▶ Exercise task:
Copy the records below between the lines holding "Open the Issues shortcut icon" and "click(41, 134)", inclusive, replacing "Issues" with "Notifications" and changing nothing else. Leave the pictures out.

▶ Raw records:
# # #

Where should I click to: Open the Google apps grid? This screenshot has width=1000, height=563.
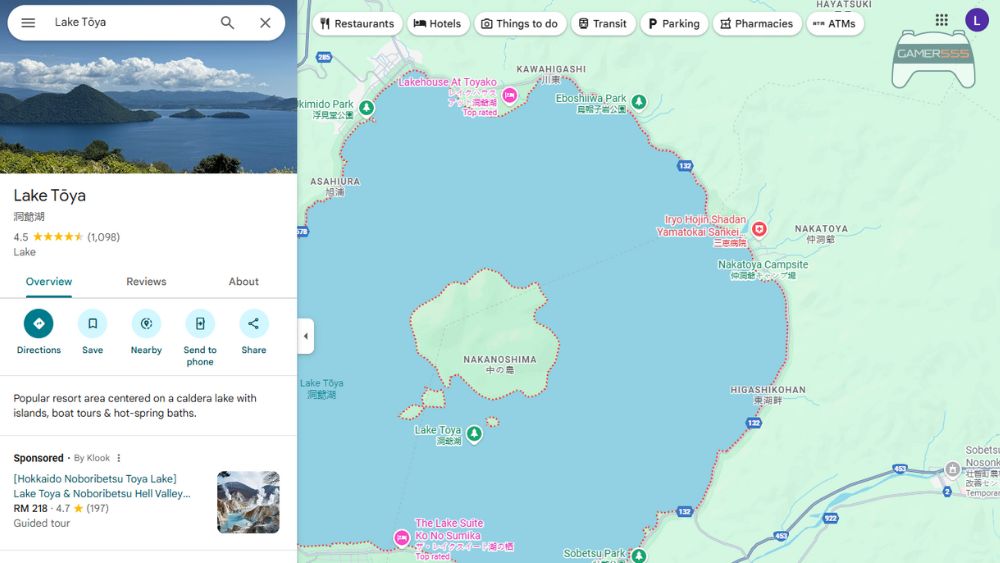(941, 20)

# # #

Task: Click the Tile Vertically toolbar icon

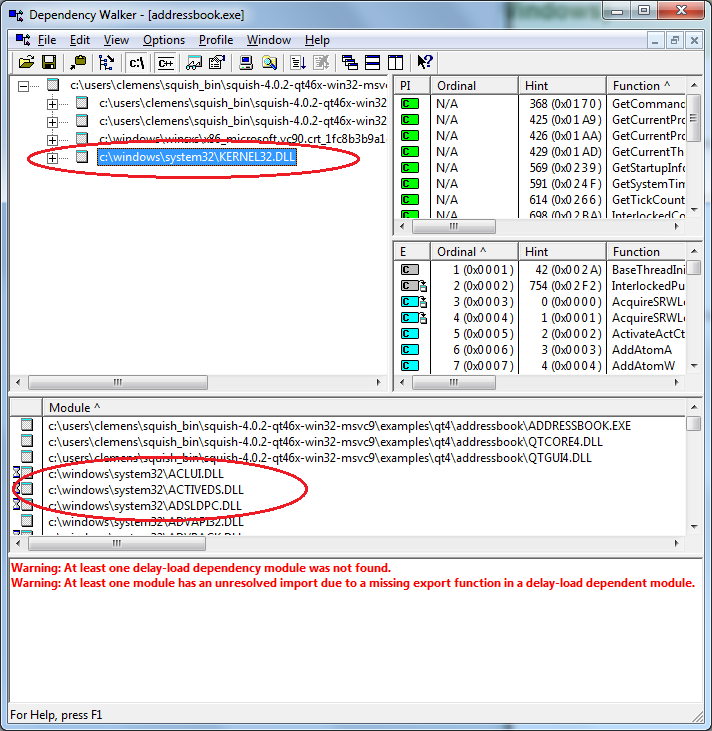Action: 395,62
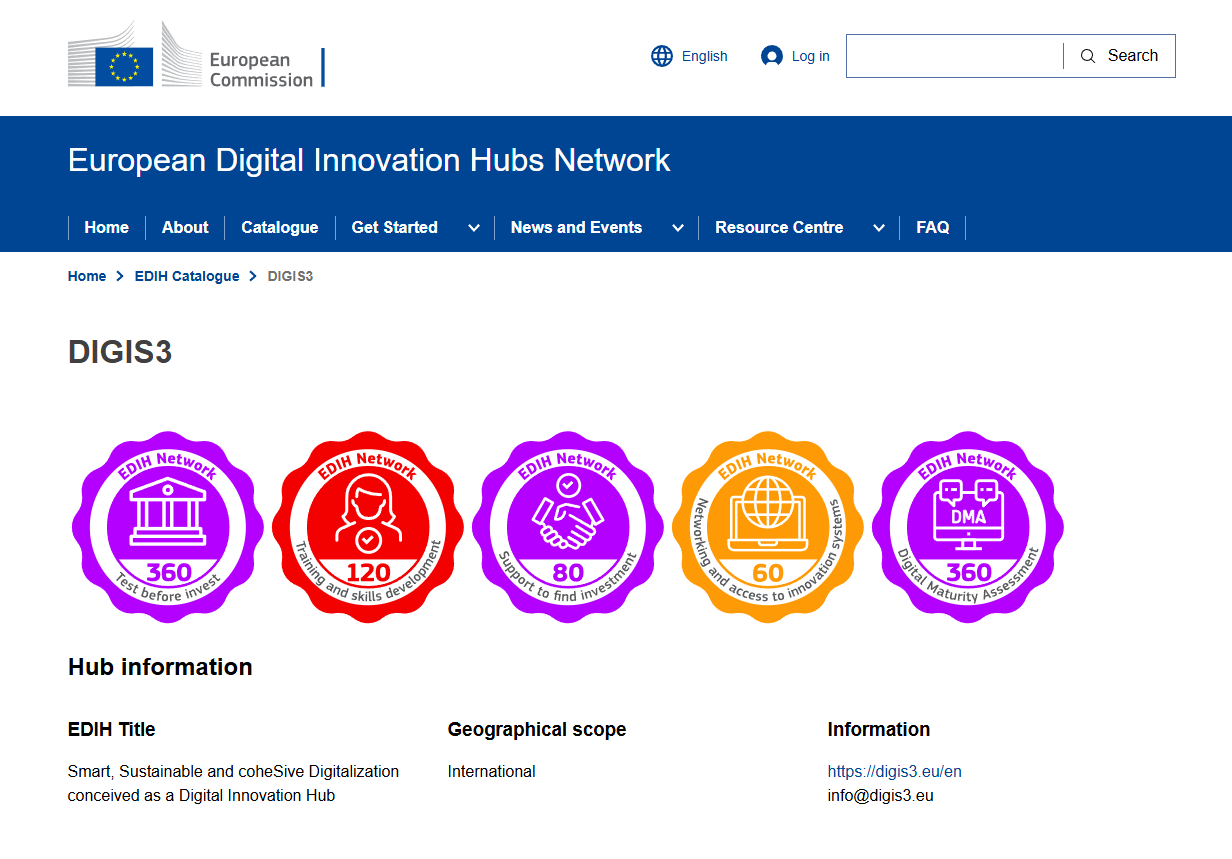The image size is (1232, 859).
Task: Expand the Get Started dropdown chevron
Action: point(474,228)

# # #

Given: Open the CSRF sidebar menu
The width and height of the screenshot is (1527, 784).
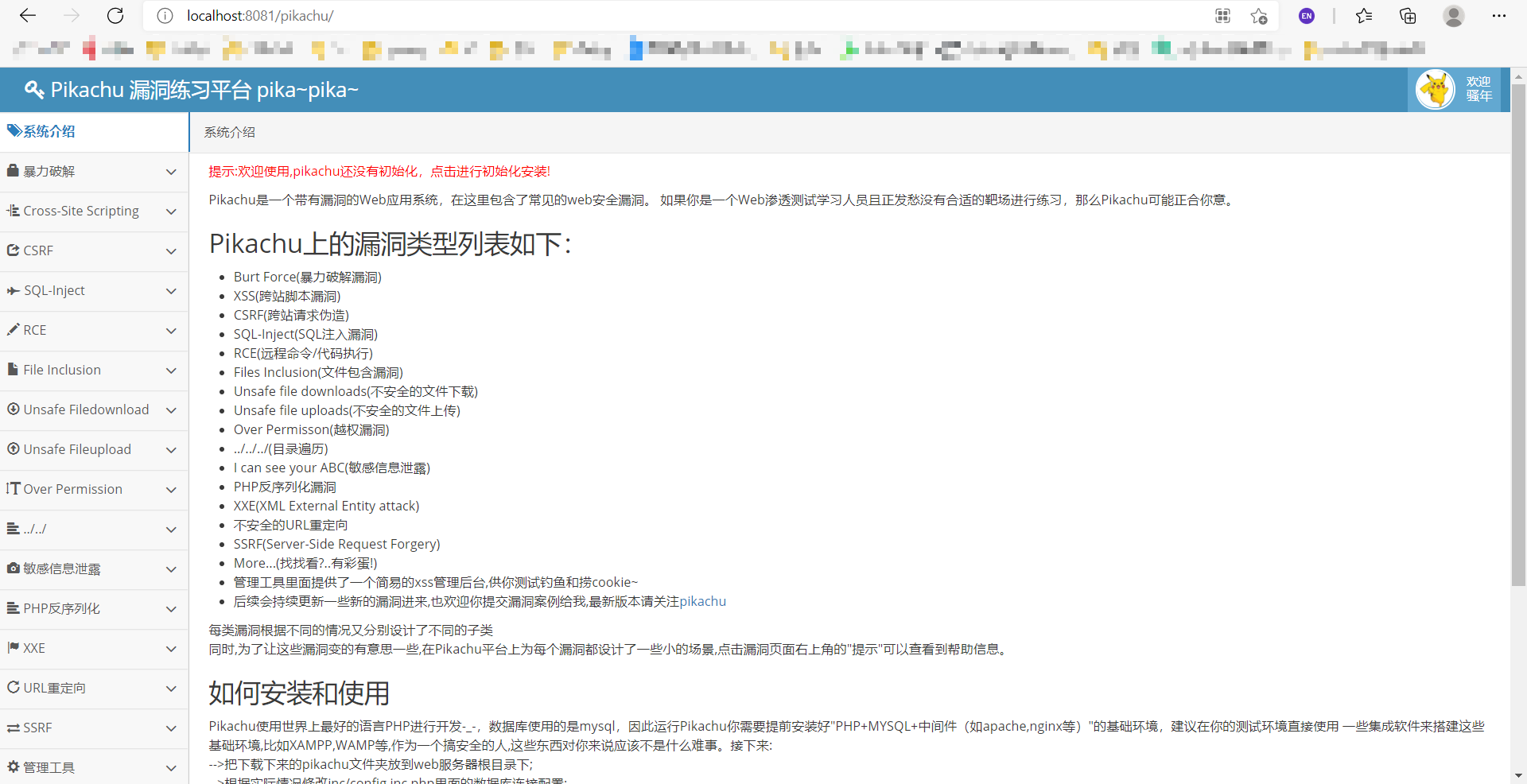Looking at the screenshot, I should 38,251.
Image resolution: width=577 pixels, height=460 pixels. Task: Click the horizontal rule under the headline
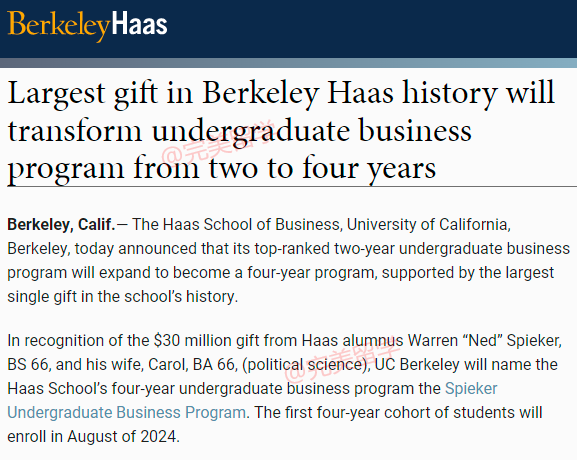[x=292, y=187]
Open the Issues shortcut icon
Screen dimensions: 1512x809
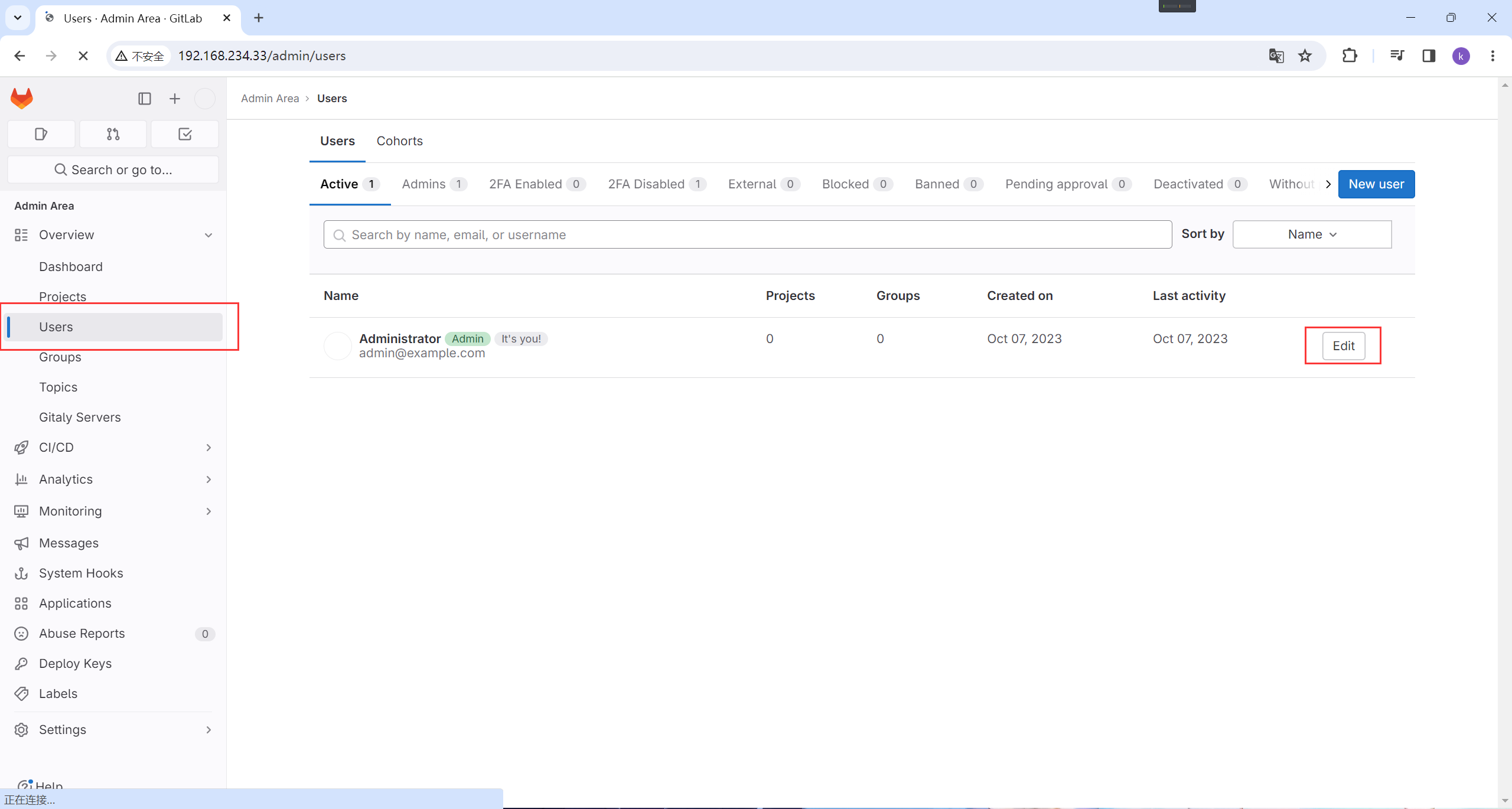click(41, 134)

# # #

▶ Full solution:
Open the Notifications shortcut icon
Screen dimensions: 1512x809
click(41, 134)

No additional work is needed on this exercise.